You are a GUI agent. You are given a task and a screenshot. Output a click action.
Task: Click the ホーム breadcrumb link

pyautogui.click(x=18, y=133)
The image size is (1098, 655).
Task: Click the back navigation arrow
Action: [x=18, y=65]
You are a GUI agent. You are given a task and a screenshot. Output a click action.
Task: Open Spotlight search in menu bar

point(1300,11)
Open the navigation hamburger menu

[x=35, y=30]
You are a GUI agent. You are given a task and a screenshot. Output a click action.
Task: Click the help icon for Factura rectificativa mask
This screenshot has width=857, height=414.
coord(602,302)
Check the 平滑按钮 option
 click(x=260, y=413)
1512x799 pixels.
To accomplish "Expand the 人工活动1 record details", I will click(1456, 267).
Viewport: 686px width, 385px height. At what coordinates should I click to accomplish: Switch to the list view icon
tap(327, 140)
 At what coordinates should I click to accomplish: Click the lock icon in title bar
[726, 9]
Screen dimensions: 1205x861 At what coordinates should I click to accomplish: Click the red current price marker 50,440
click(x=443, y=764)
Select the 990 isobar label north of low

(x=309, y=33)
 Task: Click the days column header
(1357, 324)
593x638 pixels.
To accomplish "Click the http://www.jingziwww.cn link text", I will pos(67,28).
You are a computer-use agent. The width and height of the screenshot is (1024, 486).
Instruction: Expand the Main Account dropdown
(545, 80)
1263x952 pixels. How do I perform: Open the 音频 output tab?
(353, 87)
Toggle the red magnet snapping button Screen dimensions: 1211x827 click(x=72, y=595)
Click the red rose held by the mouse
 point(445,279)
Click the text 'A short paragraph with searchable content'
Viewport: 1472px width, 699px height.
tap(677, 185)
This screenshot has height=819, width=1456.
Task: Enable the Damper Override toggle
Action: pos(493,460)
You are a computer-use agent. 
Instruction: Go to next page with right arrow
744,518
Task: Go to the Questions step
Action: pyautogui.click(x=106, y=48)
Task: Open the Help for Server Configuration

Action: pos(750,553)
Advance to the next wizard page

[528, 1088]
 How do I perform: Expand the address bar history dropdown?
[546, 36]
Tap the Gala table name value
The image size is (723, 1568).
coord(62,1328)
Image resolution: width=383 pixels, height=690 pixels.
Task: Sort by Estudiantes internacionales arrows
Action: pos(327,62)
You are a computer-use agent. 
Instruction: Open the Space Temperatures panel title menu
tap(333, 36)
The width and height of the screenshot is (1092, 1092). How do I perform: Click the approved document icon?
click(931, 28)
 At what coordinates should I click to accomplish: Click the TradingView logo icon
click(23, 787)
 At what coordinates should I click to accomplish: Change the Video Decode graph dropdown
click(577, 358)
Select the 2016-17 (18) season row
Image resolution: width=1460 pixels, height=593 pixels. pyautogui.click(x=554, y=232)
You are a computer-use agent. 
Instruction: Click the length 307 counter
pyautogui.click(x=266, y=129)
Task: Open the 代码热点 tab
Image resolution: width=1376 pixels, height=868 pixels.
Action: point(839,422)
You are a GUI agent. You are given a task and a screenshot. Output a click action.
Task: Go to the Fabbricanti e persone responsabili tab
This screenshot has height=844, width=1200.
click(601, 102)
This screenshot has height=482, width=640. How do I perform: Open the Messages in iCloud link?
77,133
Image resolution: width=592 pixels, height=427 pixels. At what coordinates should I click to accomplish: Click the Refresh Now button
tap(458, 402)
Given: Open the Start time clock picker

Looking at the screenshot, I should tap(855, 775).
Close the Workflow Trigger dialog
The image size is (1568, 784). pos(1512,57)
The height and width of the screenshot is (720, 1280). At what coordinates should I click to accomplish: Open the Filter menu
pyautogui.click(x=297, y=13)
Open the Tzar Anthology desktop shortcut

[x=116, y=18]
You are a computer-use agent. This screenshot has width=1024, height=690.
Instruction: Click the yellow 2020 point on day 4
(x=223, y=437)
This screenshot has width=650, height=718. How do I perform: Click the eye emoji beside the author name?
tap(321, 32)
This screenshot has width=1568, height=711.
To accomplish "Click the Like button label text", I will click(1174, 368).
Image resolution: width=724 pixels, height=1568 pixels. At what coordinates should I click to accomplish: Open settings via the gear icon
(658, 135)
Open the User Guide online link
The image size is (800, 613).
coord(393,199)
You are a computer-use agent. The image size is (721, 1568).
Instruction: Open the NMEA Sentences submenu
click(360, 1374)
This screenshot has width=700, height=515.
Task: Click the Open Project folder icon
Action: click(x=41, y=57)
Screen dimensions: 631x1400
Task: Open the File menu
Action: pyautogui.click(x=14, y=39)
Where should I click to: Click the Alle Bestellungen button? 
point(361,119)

EXERCISE: Print the records again, word for word, from the very first line down to and including the line containing "I will pos(67,28).".

WRITTEN ANSWER:
You are a GUI agent. You are given a task and a screenshot. Output a click action.
Task: Click the ホーム breadcrumb link

pyautogui.click(x=18, y=133)
The image size is (1098, 655).
Task: Click the back navigation arrow
Action: [x=18, y=65]
You are a GUI agent. You are given a task and a screenshot. Output a click action.
Task: Open Spotlight search in menu bar

point(1300,11)
Open the navigation hamburger menu

[x=35, y=30]
You are a GUI agent. You are given a task and a screenshot. Output a click action.
Task: Click the help icon for Factura rectificativa mask
This screenshot has width=857, height=414.
coord(602,302)
Check the 平滑按钮 option
 click(x=260, y=413)
1512x799 pixels.
To accomplish "Expand the 人工活动1 record details", I will click(1456, 267).
Viewport: 686px width, 385px height. At what coordinates should I click to accomplish: Switch to the list view icon
tap(327, 140)
 At what coordinates should I click to accomplish: Click the lock icon in title bar
[726, 9]
Screen dimensions: 1205x861 At what coordinates should I click to accomplish: Click the red current price marker 50,440
click(x=443, y=764)
Select the 990 isobar label north of low

(x=309, y=33)
 Task: Click the days column header
(1357, 324)
593x638 pixels.
To accomplish "Click the http://www.jingziwww.cn link text", I will pos(67,28).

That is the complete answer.